■ Brief
In the records below, some lines hold the word "This". Copy each of those lines.

■ Source material
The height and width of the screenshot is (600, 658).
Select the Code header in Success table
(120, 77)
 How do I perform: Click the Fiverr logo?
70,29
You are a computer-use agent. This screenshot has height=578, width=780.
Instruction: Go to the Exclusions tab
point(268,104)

--

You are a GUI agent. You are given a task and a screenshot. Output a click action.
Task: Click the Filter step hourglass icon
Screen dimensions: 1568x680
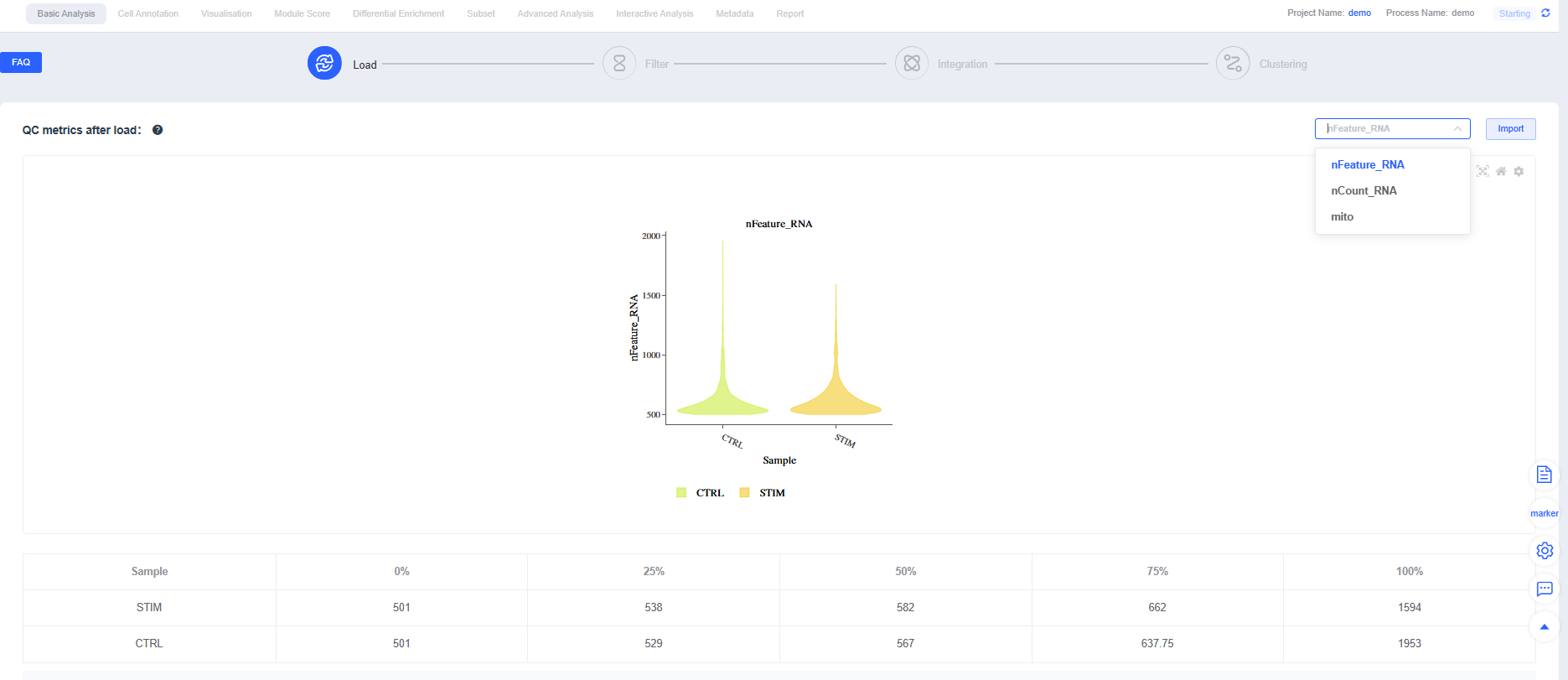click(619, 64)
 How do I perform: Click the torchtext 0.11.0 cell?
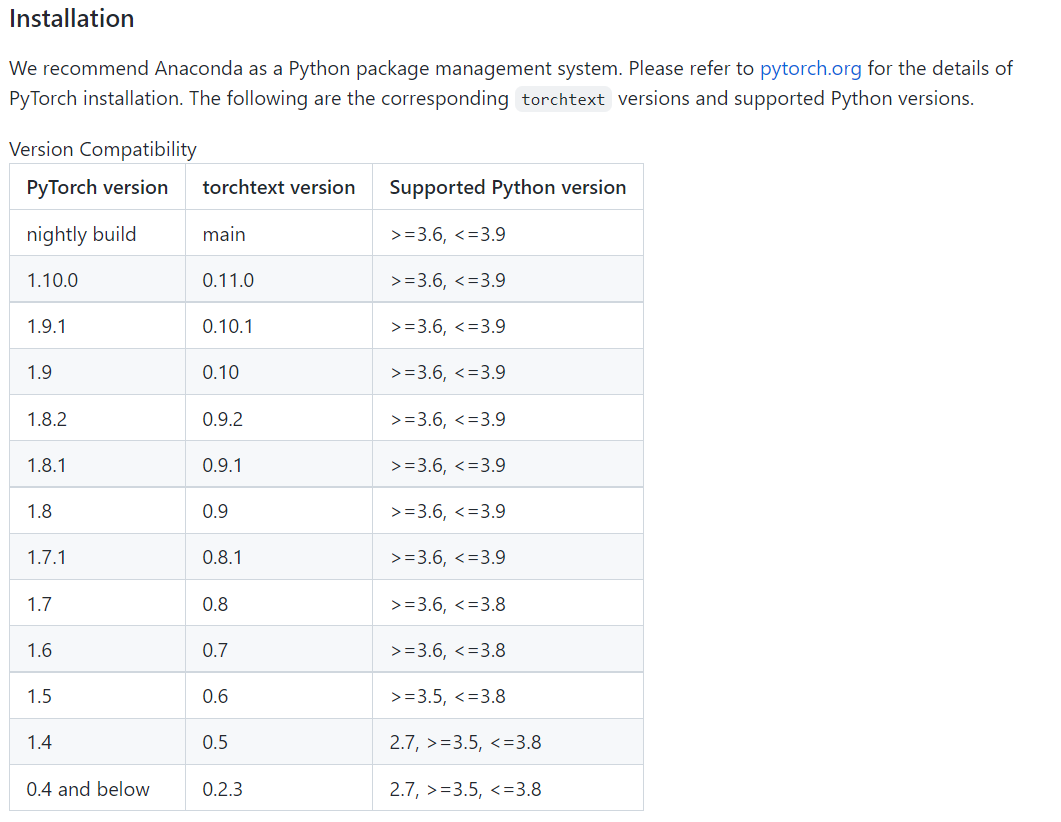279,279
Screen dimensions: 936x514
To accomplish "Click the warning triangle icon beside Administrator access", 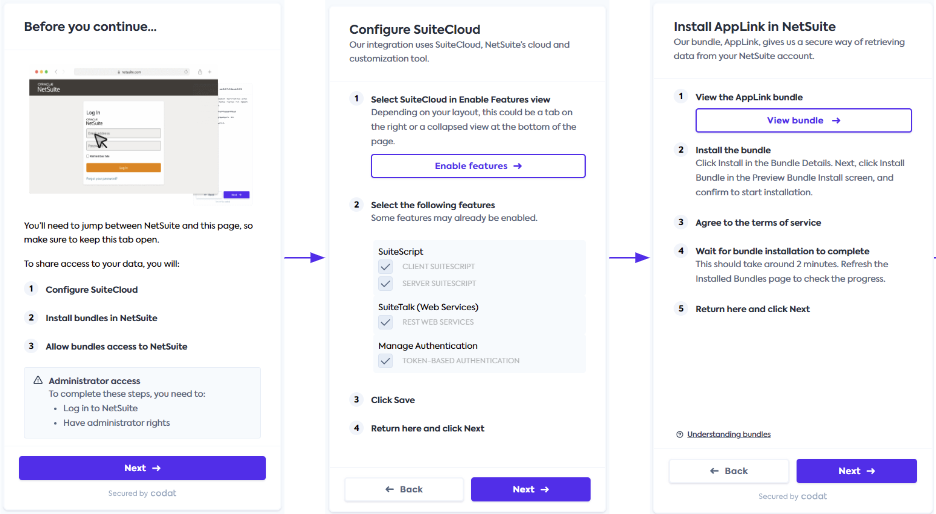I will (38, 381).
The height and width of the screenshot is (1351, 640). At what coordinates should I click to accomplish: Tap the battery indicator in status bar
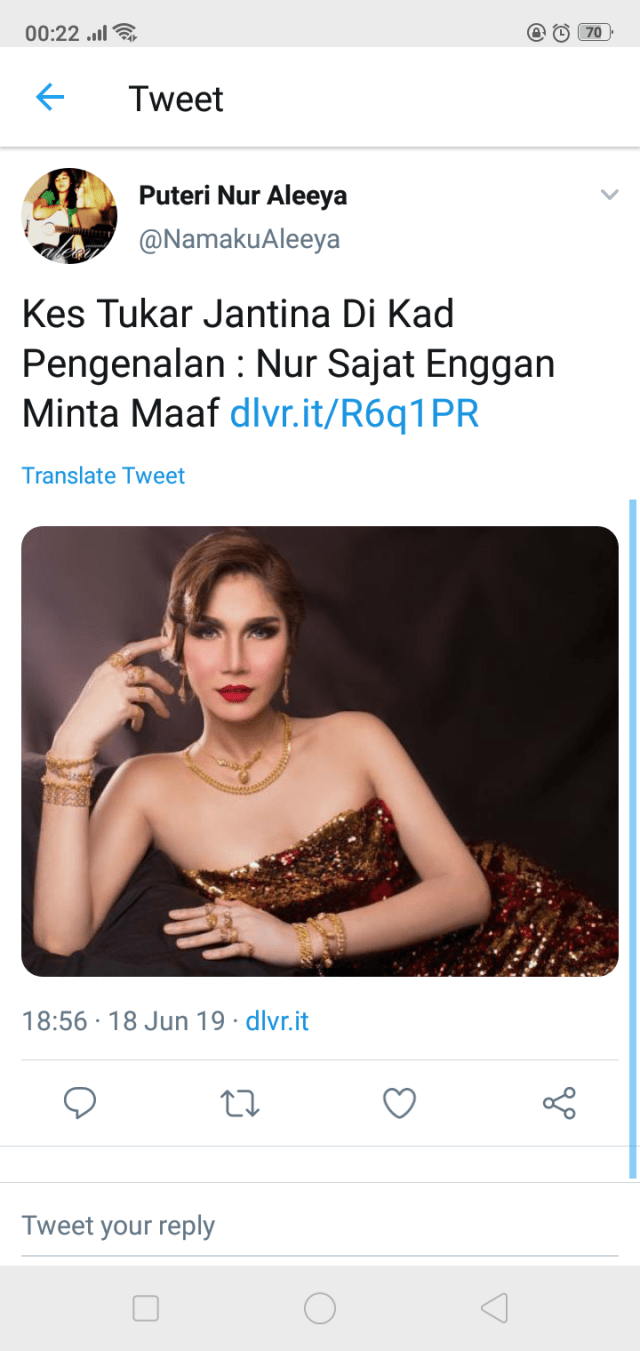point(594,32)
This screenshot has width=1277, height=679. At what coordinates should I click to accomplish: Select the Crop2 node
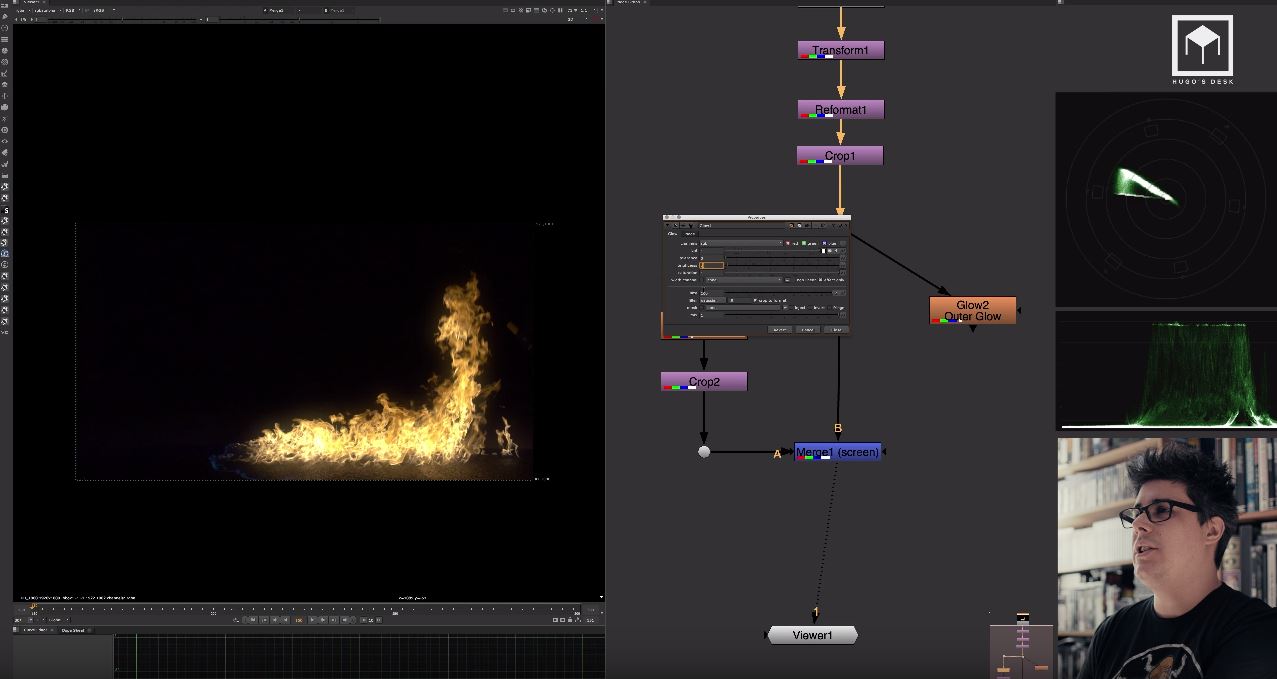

--

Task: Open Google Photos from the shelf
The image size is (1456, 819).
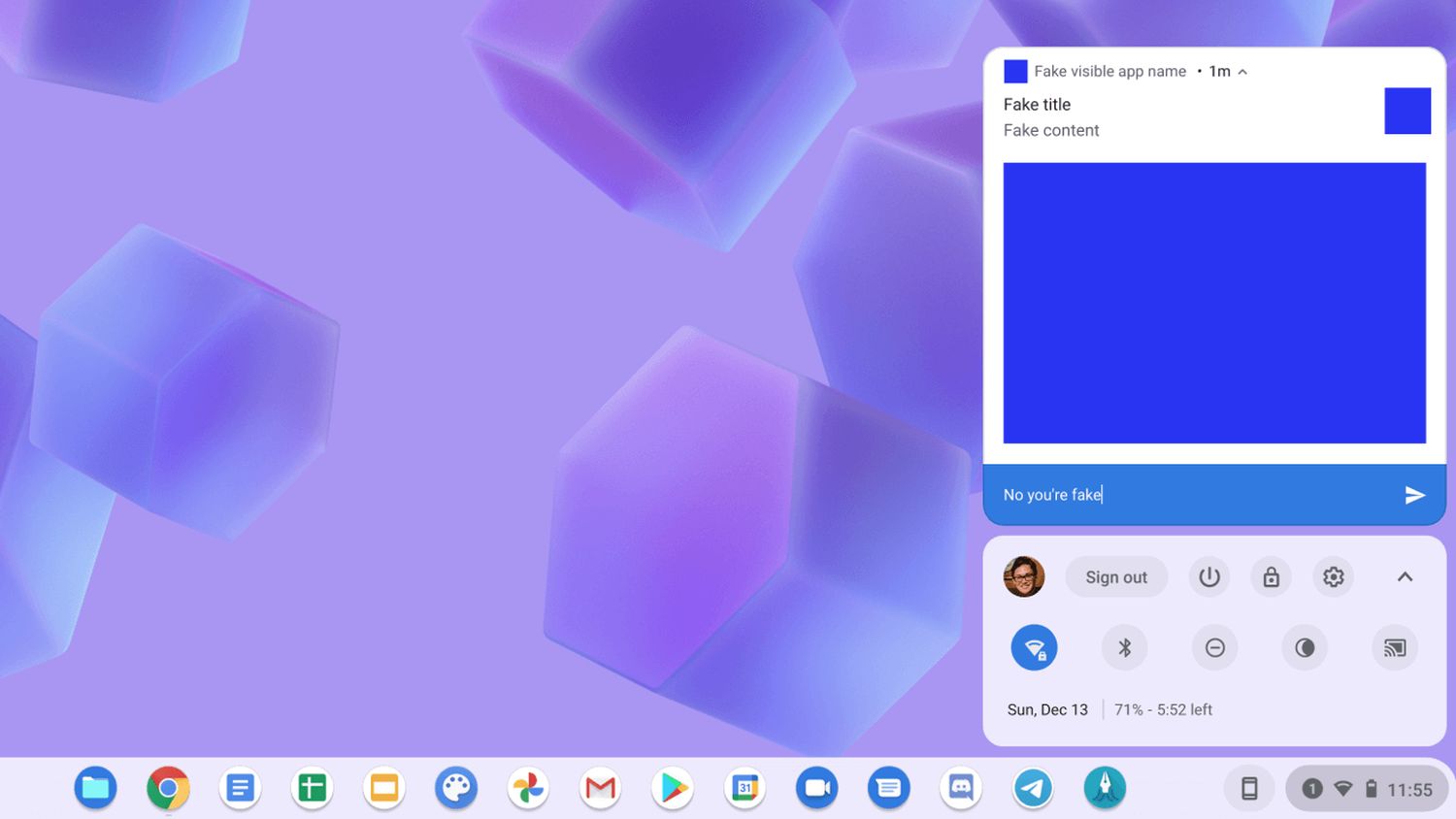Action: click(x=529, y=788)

■ Solved problem
You are a computer-use agent. This screenshot has height=578, width=780.
This screenshot has width=1277, height=679. At what coordinates should I click to accomplish: Select the Crop2 node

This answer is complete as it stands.